GOALS:
1 – Reproduce the portion of the passage on common property resources starting at "In both the" and ending at "damaging the trees.", swapping "contractors" for "traders".
2 – In the passage on common property resources, on what schedule was bay leaf harvesting previously organized?

EXCERPTED PASSAGE:
◆ ◆ ◆ ◆ ◆
Hardin (1968) was pessimistic about the ability of resource users to manage resources sustainably, postulating that appropriators inevitably act selfishly to the longer-term detriment of mutual interests. However, a large body of work on natural resource management (e.g. Agrawal, 2001) suggests that collective action by resource users through institutions designed to manage common property resources (CPR) can avoid a ‘tragedy of the commons’. This has led, in recent years, to a growing trend by governments to decentralize resource management to local communities with mixed objectives including achievement of development goals, providing public services and ensuring environmental conservation (Agrawal and Ostrom, 2001; Ribot, 2003).

Three of the projects are centrally concerned with CPR – bay leaf, incense sticks (bamboo and jiggat inputs are both sourced from common forest resources) and octopus – and have benefited from this trend towards community-based management. They illustrate the relevance of the conditions highlighted by Agrawal (2001) as being critical for CPR institutions to adopt sustainable management (see Box 4.5).


BOX 4.5 CRITICAL CONDITIONS ENABLING THE ADOPTION OF SUSTAINABLE RESOURCE MANAGEMENT FOR COMMON PROPERTY RESOURCES

Agrawal’s (2001) synthesis of three major studies of CPR institutions identifies some of the critical conditions that enable them to adopt sustainable management:

• Resource system characteristics – small sized and predictable with well-defined boundaries, low levels of mobility, and the possibility of storage of benefits from it.

• Group characteristics – small with clearly defined boundaries, shared norms, social capital derived from past successful experience, appropriate leadership, interdependence among members, heterogeneity of endowments, homogeneity of identities and interests and low levels of poverty.

• Institutional arrangements – simple, easily understood management and access rules that are locally devised and easily enforced with graduated sanctions, readily available low cost adjudication and monitors and other officials who are accountable to users.

• External environment:

– technology – low cost exclusion technology and sufficient time for adaptation to new resource related technologies;

– low levels of articulation with external markets;

– gradual change in articulation with external markets;

– State – no undermining of the local authority by central government, supportive external sanctioning institutions, appropriate levels of external aid to compensate local users for conservation activities and nested levels of appropriation, provision, enforcement and governance.

Source: Agrawal (2001)


In both the Indian bay leaf and incense cases, access to the wild resource was strictly controlled by the Forest Department. In response to organization of producers and lobbying by facilitating NGOs state forestry departments have been willing to trial changes to laws, giving greater control over harvesting to local community SHGs and village committees. Bay leaf harvesting was previously organized on a five-year rotation over large areas (in line with the forestry department’s administrative units) with harvest permits allocated to contractors – giving no incentive to local residents to manage the resource sustainably with the result that leaves were harvested by cutting entire branches, often damaging the trees.
◆ ◆ ◆ ◆ ◆
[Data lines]

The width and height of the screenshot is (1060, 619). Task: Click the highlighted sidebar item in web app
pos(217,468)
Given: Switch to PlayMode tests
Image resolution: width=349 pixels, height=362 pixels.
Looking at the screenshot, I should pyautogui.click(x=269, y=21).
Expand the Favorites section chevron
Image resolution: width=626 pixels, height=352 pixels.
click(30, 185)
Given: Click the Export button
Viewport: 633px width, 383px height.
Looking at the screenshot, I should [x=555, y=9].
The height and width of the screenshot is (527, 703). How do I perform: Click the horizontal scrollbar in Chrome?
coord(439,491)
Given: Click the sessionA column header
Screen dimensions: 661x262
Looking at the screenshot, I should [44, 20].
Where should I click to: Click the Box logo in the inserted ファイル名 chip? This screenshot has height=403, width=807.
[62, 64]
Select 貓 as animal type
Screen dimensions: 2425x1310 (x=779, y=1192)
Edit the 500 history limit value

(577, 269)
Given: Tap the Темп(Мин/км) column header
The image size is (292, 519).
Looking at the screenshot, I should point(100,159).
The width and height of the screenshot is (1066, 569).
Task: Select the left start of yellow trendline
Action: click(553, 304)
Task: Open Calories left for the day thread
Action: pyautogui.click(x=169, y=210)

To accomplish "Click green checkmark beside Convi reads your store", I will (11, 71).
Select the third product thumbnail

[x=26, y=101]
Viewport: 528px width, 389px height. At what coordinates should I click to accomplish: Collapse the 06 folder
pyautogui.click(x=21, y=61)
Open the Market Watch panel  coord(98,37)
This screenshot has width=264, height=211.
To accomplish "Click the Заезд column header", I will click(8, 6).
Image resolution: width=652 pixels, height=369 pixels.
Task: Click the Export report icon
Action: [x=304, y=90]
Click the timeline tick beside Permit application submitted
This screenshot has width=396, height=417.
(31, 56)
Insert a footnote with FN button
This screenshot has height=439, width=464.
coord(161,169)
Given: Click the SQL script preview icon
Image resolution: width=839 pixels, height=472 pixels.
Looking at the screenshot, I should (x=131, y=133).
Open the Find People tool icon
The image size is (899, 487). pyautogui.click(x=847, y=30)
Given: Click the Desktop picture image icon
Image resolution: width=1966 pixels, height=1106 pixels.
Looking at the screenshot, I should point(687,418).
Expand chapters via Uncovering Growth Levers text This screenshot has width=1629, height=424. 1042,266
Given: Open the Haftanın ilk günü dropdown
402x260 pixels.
◆ ◆ ◆ ◆ ◆
RESPONSES FOR EACH TASK:
1 –
In both the Indian bay leaf and incense cases, access to the wild resource was strictly controlled by the Forest Department. In response to organization of producers and lobbying by facilitating NGOs state forestry departments have been willing to trial changes to laws, giving greater control over harvesting to local community SHGs and village committees. Bay leaf harvesting was previously organized on a five-year rotation over large areas (in line with the forestry department’s administrative units) with harvest permits allocated to traders – giving no incentive to local residents to manage the resource sustainably with the result that leaves were harvested by cutting entire branches, often damaging the trees.

2 – It was organized on a five-year rotation over large areas.